The government is shifting toward proactive investment promotion, including structured opportunities in data centres, green hydrogen and green ammonia projects, mineral sands (with around USD 1 billion in proposals pending policy clarity), and pilot programs for technology startups.
These steps would unlock higher equity-based FDI, particularly greenfield investments, fostering long-term partnerships rather than short-term borrowings.
A Call to Action for Stakeholders
Policymakers: Accelerate structural reforms without delay. Prioritize energy cost reductions, legal certainty, and infrastructure upgrades to create an environment where FDI flows naturally. Avoid arbitrary incentives; build a credible, rules-based system that withstands political changes.
Investily, implement the proposed commission and proactive sector calls to signal commitment.

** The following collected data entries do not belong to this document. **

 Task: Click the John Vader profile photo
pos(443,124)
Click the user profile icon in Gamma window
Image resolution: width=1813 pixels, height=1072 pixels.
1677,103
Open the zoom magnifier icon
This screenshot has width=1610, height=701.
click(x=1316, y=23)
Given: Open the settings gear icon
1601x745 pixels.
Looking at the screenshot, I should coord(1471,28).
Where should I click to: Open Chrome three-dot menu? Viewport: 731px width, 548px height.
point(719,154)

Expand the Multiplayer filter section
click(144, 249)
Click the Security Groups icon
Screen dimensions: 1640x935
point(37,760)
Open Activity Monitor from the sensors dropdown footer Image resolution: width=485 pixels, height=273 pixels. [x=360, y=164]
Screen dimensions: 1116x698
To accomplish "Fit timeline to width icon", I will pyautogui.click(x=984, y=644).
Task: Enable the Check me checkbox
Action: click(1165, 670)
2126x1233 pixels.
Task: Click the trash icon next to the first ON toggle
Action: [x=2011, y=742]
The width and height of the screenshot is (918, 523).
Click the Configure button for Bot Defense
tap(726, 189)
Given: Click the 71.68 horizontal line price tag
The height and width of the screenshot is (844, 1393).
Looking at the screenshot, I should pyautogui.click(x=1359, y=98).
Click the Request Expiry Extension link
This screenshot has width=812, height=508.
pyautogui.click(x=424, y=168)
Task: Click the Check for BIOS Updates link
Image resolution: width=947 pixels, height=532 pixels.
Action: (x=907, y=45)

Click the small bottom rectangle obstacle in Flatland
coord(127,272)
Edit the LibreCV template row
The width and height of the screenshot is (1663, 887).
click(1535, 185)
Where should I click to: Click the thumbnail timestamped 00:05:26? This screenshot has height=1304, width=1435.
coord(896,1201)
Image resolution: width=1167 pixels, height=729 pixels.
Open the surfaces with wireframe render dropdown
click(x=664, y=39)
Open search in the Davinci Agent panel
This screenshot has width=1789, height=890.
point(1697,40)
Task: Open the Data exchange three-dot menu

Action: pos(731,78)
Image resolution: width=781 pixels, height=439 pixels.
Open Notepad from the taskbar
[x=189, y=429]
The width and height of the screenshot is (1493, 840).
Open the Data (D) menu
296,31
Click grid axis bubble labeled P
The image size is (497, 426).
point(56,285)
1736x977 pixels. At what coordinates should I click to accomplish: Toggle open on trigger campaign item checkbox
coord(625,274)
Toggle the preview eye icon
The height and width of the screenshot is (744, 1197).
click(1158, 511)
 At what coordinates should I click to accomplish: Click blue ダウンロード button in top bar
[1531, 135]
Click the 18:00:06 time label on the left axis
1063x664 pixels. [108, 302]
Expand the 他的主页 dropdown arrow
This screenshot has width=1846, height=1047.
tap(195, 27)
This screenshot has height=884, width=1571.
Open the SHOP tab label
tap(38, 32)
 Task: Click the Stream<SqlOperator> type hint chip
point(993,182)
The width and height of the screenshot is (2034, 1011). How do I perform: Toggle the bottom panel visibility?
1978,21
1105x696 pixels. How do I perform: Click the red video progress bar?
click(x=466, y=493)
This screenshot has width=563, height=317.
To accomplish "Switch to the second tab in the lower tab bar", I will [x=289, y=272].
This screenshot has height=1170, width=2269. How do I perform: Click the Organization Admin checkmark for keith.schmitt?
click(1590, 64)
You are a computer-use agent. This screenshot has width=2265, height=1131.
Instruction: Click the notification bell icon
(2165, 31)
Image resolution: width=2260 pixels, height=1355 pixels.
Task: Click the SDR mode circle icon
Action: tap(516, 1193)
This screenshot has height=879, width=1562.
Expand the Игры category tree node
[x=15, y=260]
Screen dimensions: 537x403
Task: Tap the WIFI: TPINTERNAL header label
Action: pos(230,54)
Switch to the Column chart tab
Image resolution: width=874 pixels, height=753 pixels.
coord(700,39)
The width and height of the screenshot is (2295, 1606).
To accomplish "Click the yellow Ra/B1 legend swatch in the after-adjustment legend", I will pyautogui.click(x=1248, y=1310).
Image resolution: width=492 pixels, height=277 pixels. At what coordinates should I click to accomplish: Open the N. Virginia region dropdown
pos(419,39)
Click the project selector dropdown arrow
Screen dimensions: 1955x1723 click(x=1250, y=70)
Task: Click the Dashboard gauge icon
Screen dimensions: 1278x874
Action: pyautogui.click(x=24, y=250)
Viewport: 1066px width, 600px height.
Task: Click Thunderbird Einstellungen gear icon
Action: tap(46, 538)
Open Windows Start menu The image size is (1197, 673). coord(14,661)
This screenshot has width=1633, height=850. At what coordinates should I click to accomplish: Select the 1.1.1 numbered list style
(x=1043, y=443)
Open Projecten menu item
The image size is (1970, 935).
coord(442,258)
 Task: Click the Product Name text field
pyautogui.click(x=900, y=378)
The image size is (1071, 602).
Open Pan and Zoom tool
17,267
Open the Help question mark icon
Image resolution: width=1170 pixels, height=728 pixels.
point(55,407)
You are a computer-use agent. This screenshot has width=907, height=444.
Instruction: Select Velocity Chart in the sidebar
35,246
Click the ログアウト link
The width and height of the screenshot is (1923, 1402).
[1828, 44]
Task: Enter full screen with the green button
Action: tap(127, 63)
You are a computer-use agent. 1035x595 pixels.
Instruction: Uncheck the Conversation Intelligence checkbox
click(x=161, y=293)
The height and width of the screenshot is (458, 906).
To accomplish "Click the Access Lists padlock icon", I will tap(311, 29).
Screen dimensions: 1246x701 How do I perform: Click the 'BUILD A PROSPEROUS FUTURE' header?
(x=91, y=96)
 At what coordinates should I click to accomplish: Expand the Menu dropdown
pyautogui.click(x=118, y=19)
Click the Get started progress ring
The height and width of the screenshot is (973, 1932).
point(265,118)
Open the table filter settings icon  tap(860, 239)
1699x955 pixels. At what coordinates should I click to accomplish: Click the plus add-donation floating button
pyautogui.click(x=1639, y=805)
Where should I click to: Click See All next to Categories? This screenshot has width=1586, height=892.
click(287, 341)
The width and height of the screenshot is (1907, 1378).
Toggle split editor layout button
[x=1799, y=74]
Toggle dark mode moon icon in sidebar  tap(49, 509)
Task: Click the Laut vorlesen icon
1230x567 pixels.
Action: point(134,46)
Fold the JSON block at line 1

Investors: View 2025’s milestone as an entry point. Engage with emerging opportunities in renewables, minerals, technology, and manufacturing, where policy clarity could yield high returns. Partner with local enterprises to navigate reforms, focusing on sustainable, job-creating projects.
Stakeholders including business councils, SMEs, and international partners: Advocate for inclusive reforms addressing labor skills, governance, and women’s economic participation. Support public-private dialogues to align incentives with national goals, ensuring broad-based growth.
Sri Lanka stands at a pivotal moment. The 2025 FDI achievement demonstrates recovery potential, but sustaining and scaling it demands bold, concession-free reforms. By addressing core challenges head-on, the country can regain historical FDI peaks, drive export-led expansion, and achieve resilient prosperity. Collective action now will determine whether this milestone becomes a turning point or a fleeting gain.
(Disclaimer: This analysis is based on public statements by the BOI Chairman and is for informational purposes only. It does not constitute investment advice. Economic conditions and policies are subject to change; consult official sources and professionals for decisions.)